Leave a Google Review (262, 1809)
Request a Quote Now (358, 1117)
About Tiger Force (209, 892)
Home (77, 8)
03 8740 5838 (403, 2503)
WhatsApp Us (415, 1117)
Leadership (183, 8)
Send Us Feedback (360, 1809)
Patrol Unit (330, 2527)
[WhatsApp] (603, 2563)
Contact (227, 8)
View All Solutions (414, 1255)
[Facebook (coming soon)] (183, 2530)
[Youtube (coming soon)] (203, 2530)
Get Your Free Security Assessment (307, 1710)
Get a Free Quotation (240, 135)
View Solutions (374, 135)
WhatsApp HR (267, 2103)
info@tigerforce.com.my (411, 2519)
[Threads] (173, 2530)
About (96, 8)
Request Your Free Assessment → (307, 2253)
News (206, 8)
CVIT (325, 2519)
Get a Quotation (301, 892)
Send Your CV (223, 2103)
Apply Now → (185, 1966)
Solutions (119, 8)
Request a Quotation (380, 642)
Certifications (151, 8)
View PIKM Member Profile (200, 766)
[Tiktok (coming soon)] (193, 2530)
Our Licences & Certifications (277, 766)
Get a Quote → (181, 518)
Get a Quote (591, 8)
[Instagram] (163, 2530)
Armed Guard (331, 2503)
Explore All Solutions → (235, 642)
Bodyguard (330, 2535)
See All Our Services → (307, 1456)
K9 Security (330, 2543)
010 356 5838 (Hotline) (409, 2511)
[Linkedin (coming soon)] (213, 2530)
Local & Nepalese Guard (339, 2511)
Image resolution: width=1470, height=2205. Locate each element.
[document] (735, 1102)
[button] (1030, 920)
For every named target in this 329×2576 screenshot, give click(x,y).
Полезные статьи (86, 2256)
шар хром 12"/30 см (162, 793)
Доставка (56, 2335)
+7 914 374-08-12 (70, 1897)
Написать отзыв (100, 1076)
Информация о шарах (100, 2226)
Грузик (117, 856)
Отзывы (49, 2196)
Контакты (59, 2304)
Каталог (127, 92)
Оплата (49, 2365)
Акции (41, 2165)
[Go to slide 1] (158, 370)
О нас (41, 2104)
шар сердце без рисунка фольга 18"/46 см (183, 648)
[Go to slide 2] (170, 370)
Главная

__________________________________________________

Prompt:
Each record above is to be restated word for word.

Task solution:
Leave a Google Review (262, 1809)
Request a Quote Now (358, 1117)
About Tiger Force (209, 892)
Home (77, 8)
03 8740 5838 (403, 2503)
WhatsApp Us (415, 1117)
Leadership (183, 8)
Send Us Feedback (360, 1809)
Patrol Unit (330, 2527)
[WhatsApp] (603, 2563)
Contact (227, 8)
View All Solutions (414, 1255)
[Facebook (coming soon)] (183, 2530)
[Youtube (coming soon)] (203, 2530)
Get Your Free Security Assessment (307, 1710)
Get a Free Quotation (240, 135)
View Solutions (374, 135)
WhatsApp HR (267, 2103)
info@tigerforce.com.my (411, 2519)
[Threads] (173, 2530)
About (96, 8)
Request Your Free Assessment → (307, 2253)
News (206, 8)
CVIT (325, 2519)
Get a Quotation (301, 892)
Send Your CV (223, 2103)
Apply Now → (185, 1966)
Solutions (119, 8)
Request a Quotation (380, 642)
Certifications (151, 8)
View PIKM Member Profile (200, 766)
[Tiktok (coming soon)] (193, 2530)
Our Licences & Certifications (277, 766)
Get a Quote → (181, 518)
Get a Quote (591, 8)
[Instagram] (163, 2530)
Armed Guard (331, 2503)
Explore All Solutions → (235, 642)
Bodyguard (330, 2535)
See All Our Services → (307, 1456)
K9 Security (330, 2543)
010 356 5838 (Hotline) (409, 2511)
[Linkedin (coming soon)] (213, 2530)
Local & Nepalese Guard (339, 2511)
Image resolution: width=1470, height=2205. Locate each element.
[document] (735, 1102)
[button] (1030, 920)
For every named target in this 329×2576 screenshot, give click(x,y).
Полезные статьи (86, 2256)
шар хром 12"/30 см (162, 793)
Доставка (56, 2335)
+7 914 374-08-12 (70, 1897)
Написать отзыв (100, 1076)
Информация о шарах (100, 2226)
Грузик (117, 856)
Отзывы (49, 2196)
Контакты (59, 2304)
Каталог (127, 92)
Оплата (49, 2365)
Акции (41, 2165)
[Go to slide 1] (158, 370)
О нас (41, 2104)
шар сердце без рисунка фольга 18"/46 см (183, 648)
[Go to slide 2] (170, 370)
Главная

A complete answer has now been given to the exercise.